Sanofi-Aventis: They caution against any further-reaching restrictions of access to injunctive relief, but would like the ministry to provide greater clarity. And in case they get sued, they'd like the interests of patients who need access to their medications to be taken into account.

Japan Business Machine and Information Systems Industries Association (JBMIA): They hate patent trolls, but they want their members (such as Sharp, Sony, Panasonic, Fuji, and Toshiba) to have just the same access to injunctive relief as now. They're apprehensive of anything that would look even remotely like eBay v. MercExchange (though the ministry's first draft is lightyears away from it).

Conclusion

One can see that those seeking to preserve the status quo are better-organized and more outspoken, as opposed to just focusing on association-level consensus building.

Some of those advocating reform mean well, but on average aren't as sophisticated as their rivals.

The pro-reform camp needs a much better statute than the one the ministry proposed, but the ministry officials can (legitimately!) portray the balance of the submissions as validating their approach. That is due to a distortion: in reality, the economic majority wants reform, but it failed to make this clear.
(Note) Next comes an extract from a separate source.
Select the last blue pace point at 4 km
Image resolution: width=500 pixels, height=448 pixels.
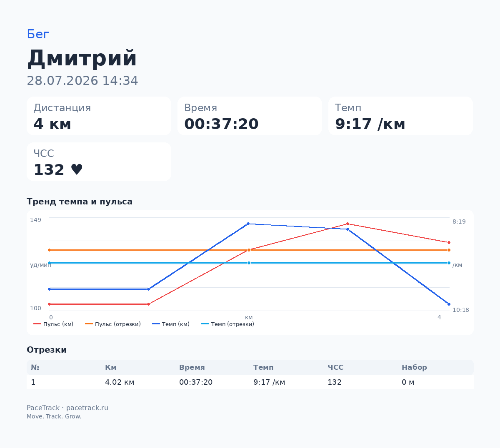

It's too late to orchestrate more (and better) pro-reform submissions, but it would make a huge difference now if some major players could officially subscribe to the Max Planck Institute's stellar submission. Rallying behind that paper is the best shot the pro-reform camp has at this stage. But there is a risk of most if not all of the key players being unable to do so just due to internal rules that are unfit for a patent policy debate in the 21st century.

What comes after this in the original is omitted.